▼
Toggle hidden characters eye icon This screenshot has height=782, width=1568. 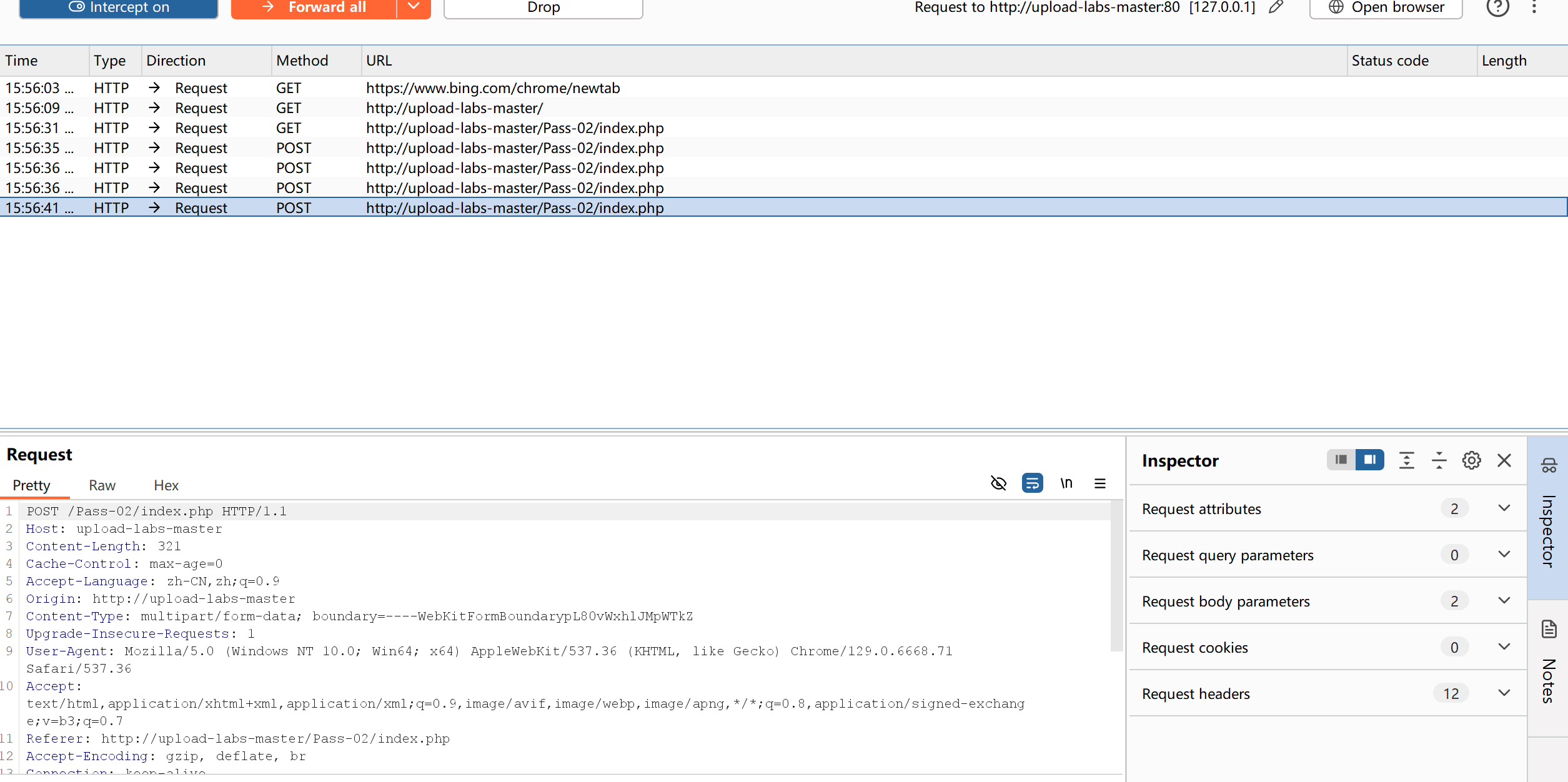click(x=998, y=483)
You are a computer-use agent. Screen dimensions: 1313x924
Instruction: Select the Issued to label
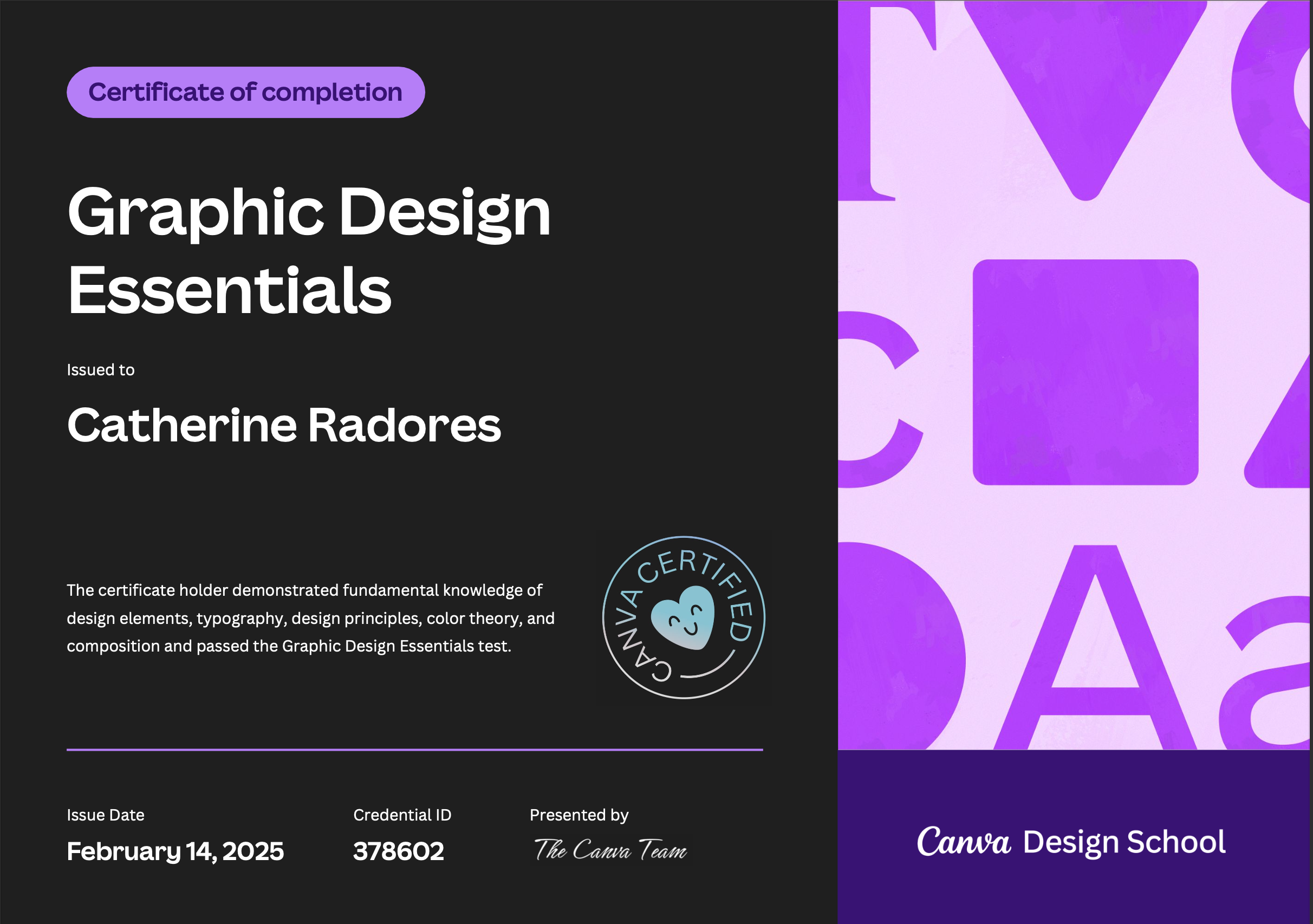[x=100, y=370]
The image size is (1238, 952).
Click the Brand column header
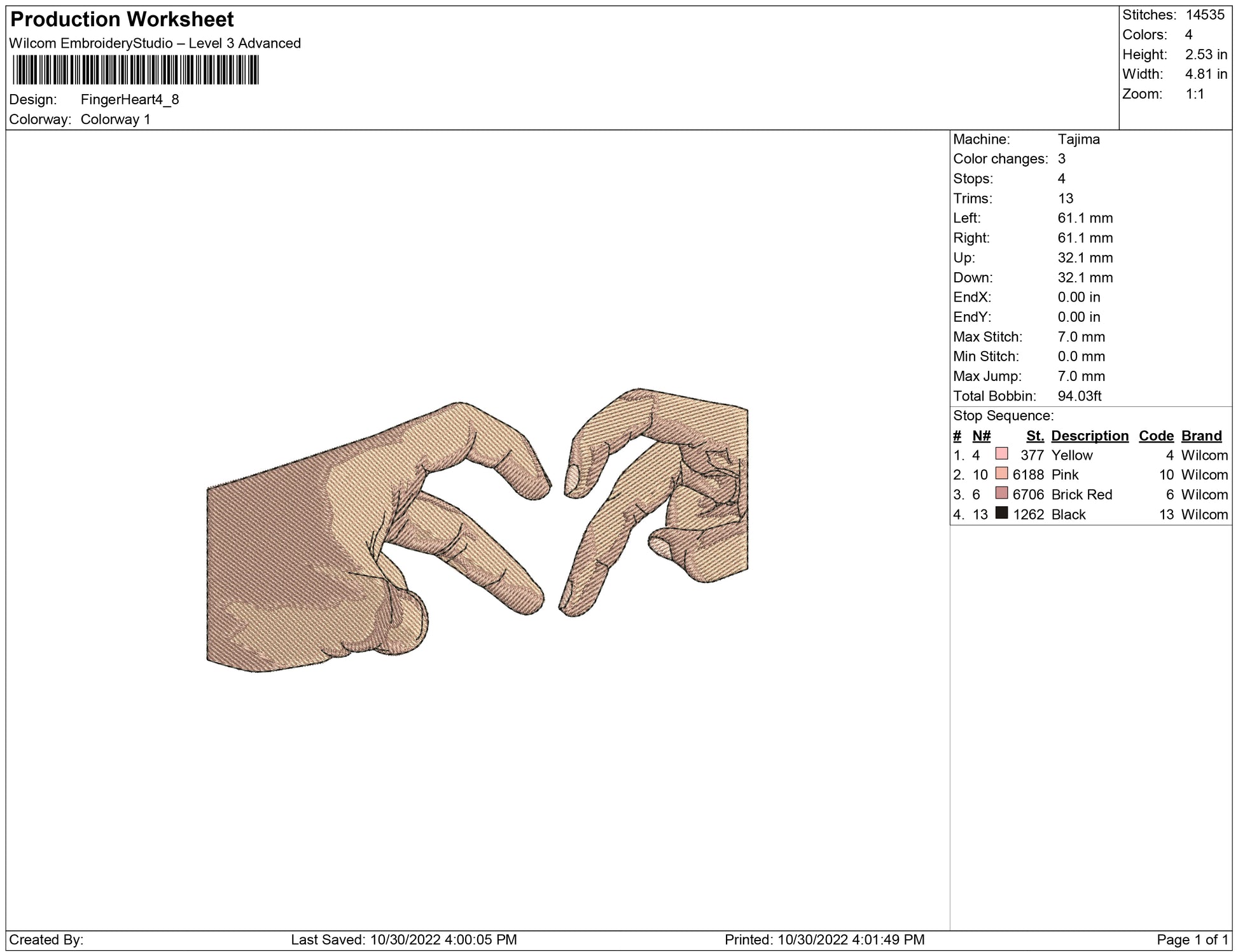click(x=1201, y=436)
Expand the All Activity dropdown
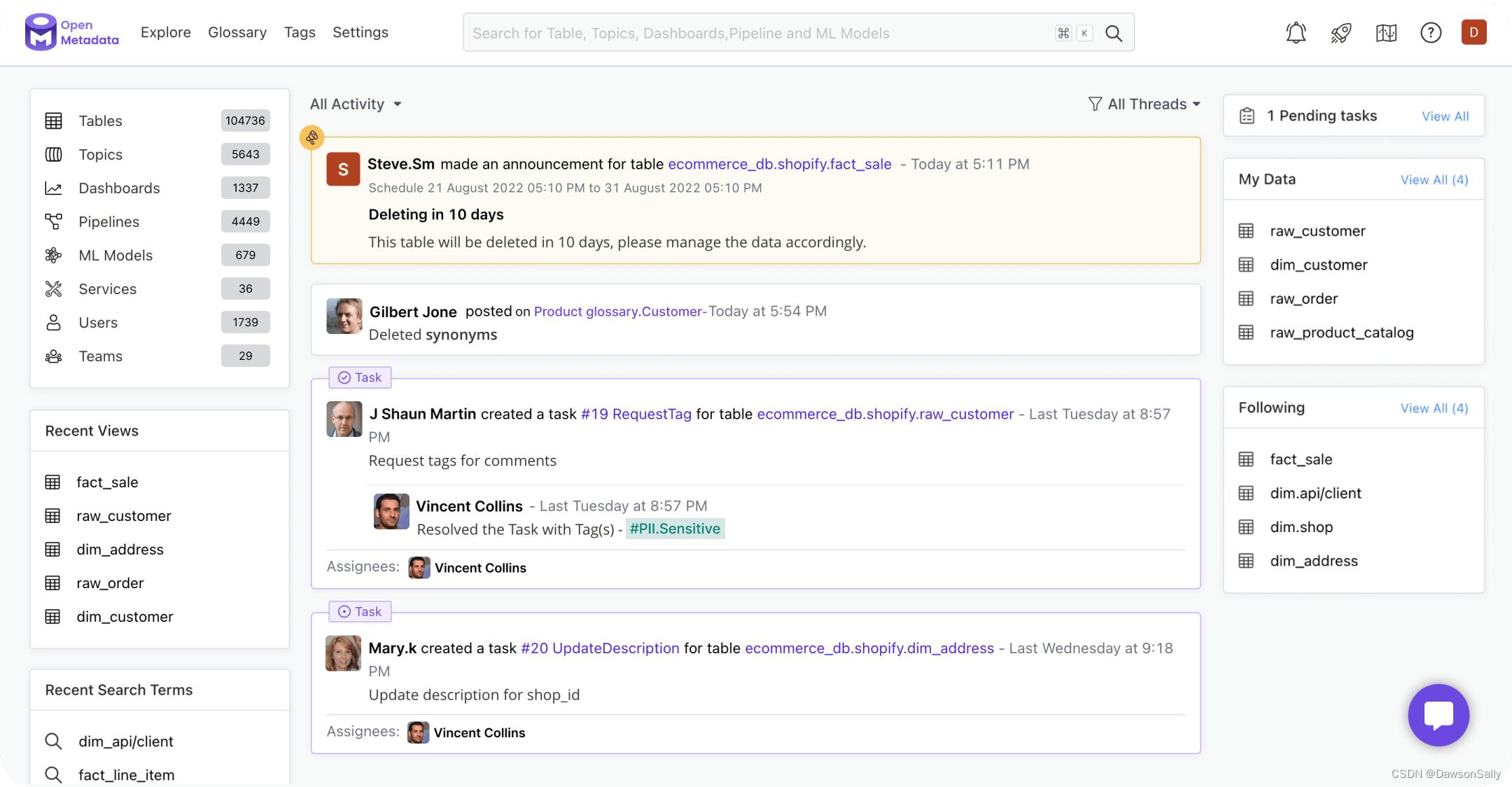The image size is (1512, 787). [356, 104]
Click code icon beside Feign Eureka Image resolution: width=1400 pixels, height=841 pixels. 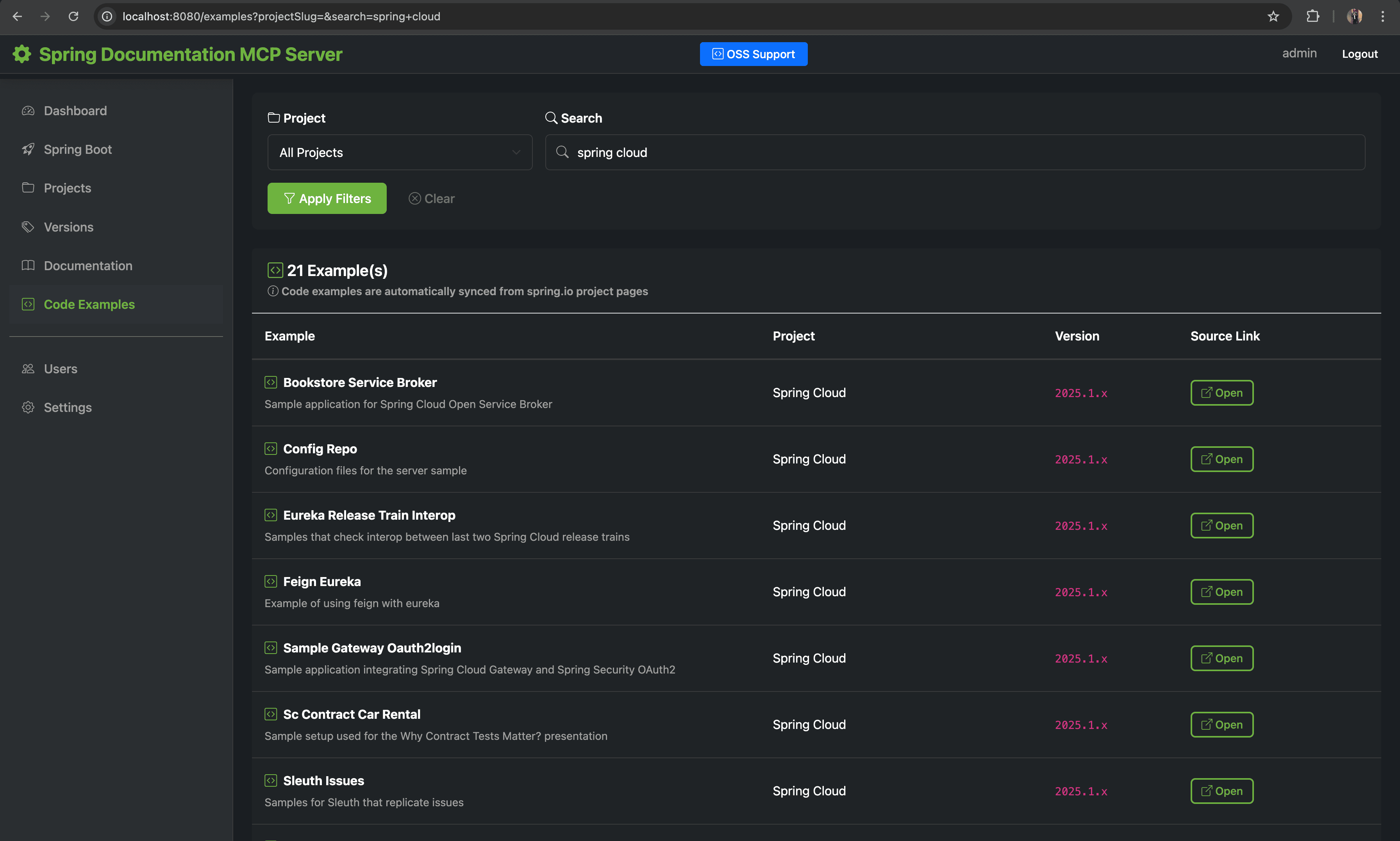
▲
→ **Exercise instructions**
The required answer is every line from the one containing "Click the Brand column header" through the last line of the entries, restated word for word and with no pictures.

→ **Your solution**
Click the Brand column header
click(x=1201, y=436)
Expand the All Activity dropdown
The image size is (1512, 787). [356, 104]
Click code icon beside Feign Eureka Image resolution: width=1400 pixels, height=841 pixels. 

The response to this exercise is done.